Systemic lupus erythematosus (SLE) is a complex disease, including serological differences between patients from different ethnicities [1]. Clinically, the range of illness is great - patients may have life-threatening manifestations, or the disease may not be much more than a nuisance. An SLE patient of ours once noted she was sitting next to someone else with SLE in the waiting area, but that they seemed to have nothing in common but the diagnosis. The patient was, understandably, suspicious that two people could share the diagnosis but otherwise not have any shared feature. That one must meet only 4 of 11 criteria to be classified as SLE demonstrates that this is indeed the case [2].

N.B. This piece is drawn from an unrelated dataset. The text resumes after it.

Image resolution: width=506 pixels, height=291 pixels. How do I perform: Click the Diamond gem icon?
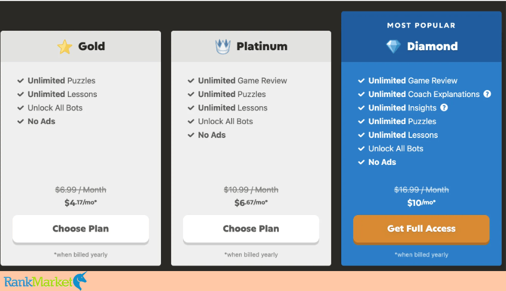[393, 46]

Historically, and perhaps still, the major evidence that SLE is autoimmune is the presence of antibodies in the serum of SLE patients that bind self-structures. Here, too, the disease is extremely complex. Antinuclear antibody is a near-universal finding. Antibodies binding double-stranded DNA (dsDNA) are not nearly as common but are specific for the disease, and are strongly associated with kidney disease [3]. Antibodies to extractable nuclear antigens (anti-ENA) include anti-nRNP, anti-Sm, anti-Ro (or SSA) and anti-La (or SSB). Numerous other antibodies are found in the sera of patients with SLE, almost too numerous to keep up with.

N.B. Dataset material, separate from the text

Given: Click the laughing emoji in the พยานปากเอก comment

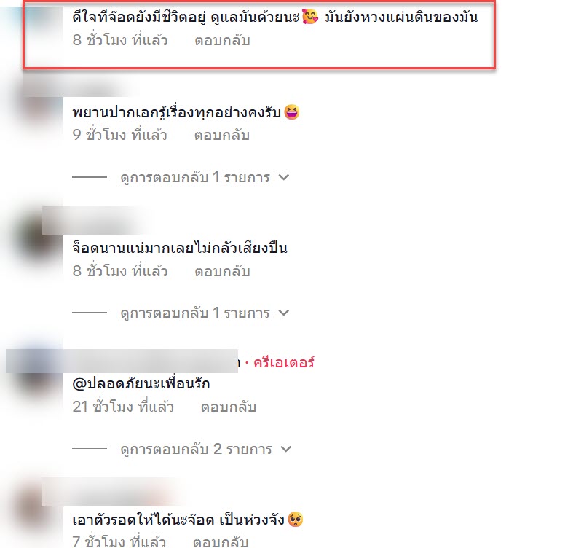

What, then, might be useful properties of autoantibodies in SLE? First, we should not forget that these antibodies have been useful in biology unrelated to clinical SLE. Anti-nRNP and anti-Sm played a critical part in defining the cellular role of the spliceosome [4]. In fact, without these naturally occurring antibodies to the spliceosome ribonucleoprotein components, we might still be working on how mature mRNA is produced.

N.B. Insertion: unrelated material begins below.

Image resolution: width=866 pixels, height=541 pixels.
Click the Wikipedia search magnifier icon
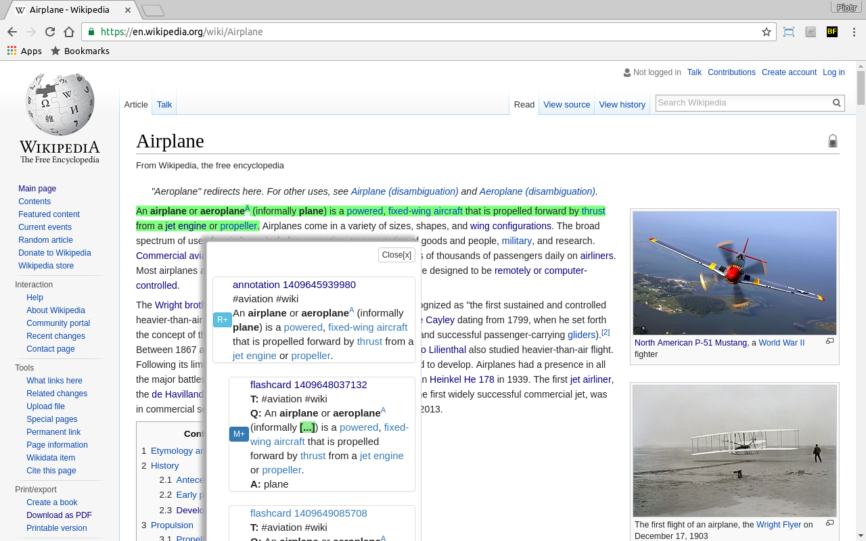pos(837,103)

How are autoantibodies of use in regards to SLE itself [5]? One area is diagnosis. Clearly this is the case for some specificities. If a patient is not antinuclear antibody positive, then she (occasionally he) has almost no chance of having SLE. On the other hand, some autoantibodies are highly specific for SLE, but not very sensitive. Anti-dsDNA, anti-P and anti-Sm fall into this category in that they are exclusively, or virtually exclusively, found in the sera of persons with SLE, but only among a fraction of these patients (reviewed in [5]). Antibodies might give information about clinical manifestations or prognosis. Anti-dsDNA is associated with kidney disease [3]. In addition, a rising titer of anti-dsDNA can, when partnered with complement measurements, predict exacerbations of the disease [6]. The combination of anti-Ro and anti-La is associated with protection from kidney disease [7]. SLE autoantibodies also may inform us as to, and be involved in, pathogenesis of the illness. Such information might range from molecular mimicry [8] to toll-like receptor binding [9] to autoantibody immune complexes stimulating interferon, a key cytokine in the pathogenesis of SLE [10]. Thus, autoantibodies are especially useful if they are helpful in eliminating or establishing the diagnosis, parsing patients in terms of prognosis or risk, or elucidating the underlying mechanisms of the disease.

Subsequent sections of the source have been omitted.